Resolution is defined before framerate speed. You define the cell resolution then the cells framerate displays video information matching that resolution.

2x resolution = 2x information framerate

1x resolution = 1x information framerate


You make may two distinct cells that are different from each other, or clone one cell so two cells are made but they are the same.

Displaying two distinct cells means you may either displaying them once or multiple times.

Displaying cloned cells means you show them multiple times.


Displaying information twice means the resolution + framerate is not equal to itself, the framerate does not match the resolution.

Parallax method

Clones the resolution on one cell, the cell framerate shows information at one times.

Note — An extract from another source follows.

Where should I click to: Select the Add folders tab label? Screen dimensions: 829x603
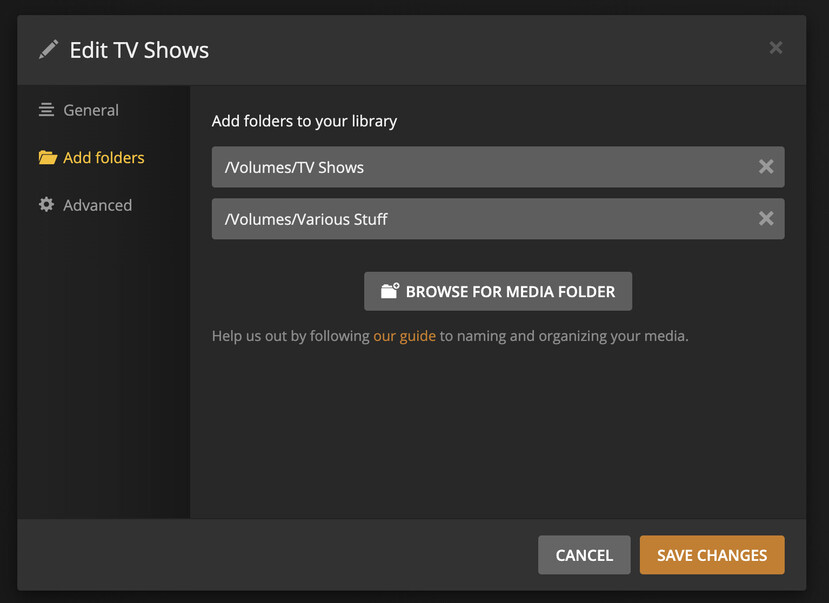[x=104, y=157]

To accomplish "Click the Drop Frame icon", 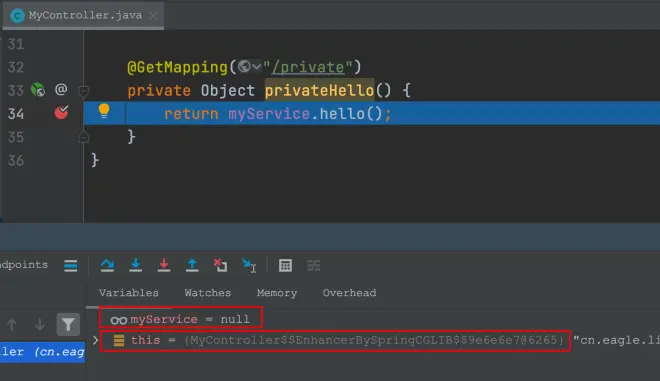I will (220, 265).
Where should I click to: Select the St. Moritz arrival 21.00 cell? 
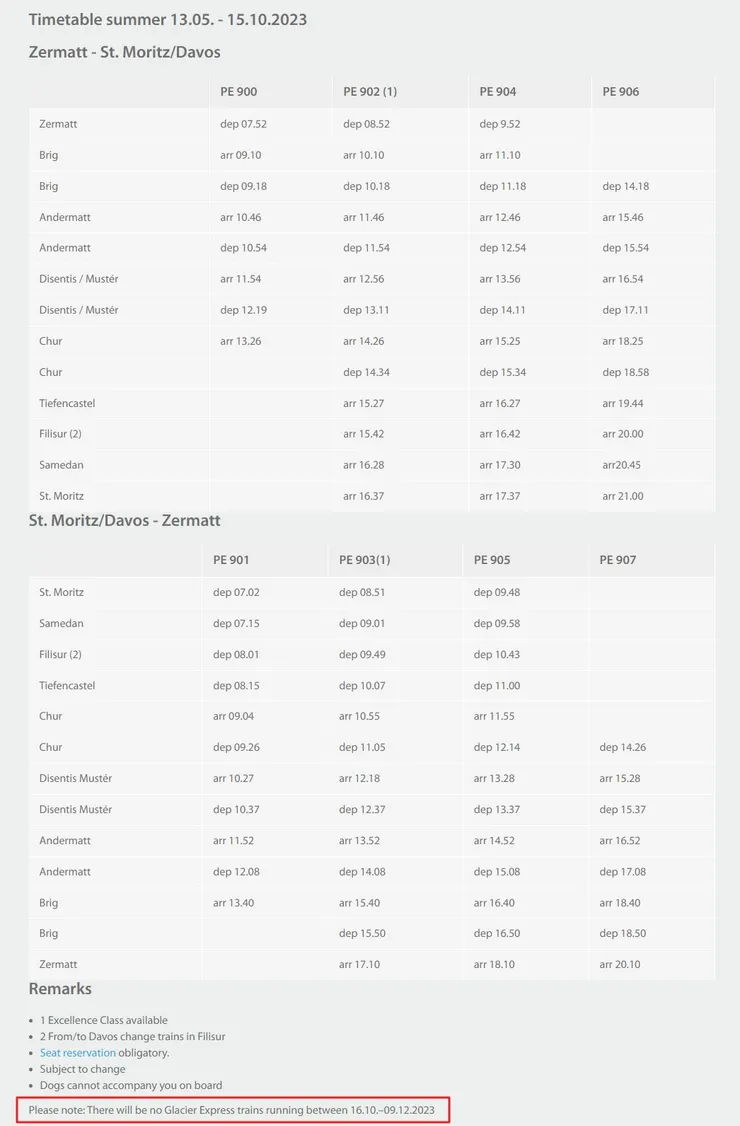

This means the resolution does not match the framerate: the resolution is at 2x (cloned) and the framerate of information is at 1x.


When shown as 48fps content in a 120Hz 3D TV


Left Left, Left, Left

Right, Right, Right, Right


So 4x resolution with 1x framerate of information.


Or with real stereoscopic pair shown as 48fps content in a 120Hz 3D TV


Left, Left

Right, Right


So twice the resolution of framerate of information.

3D effect

Is created by resolution at framerate speed with no artifact from resolution and framerate being different.


Simply having time sequential 3D: left left, right right, is not creating the framerate seen in time parallel 3D.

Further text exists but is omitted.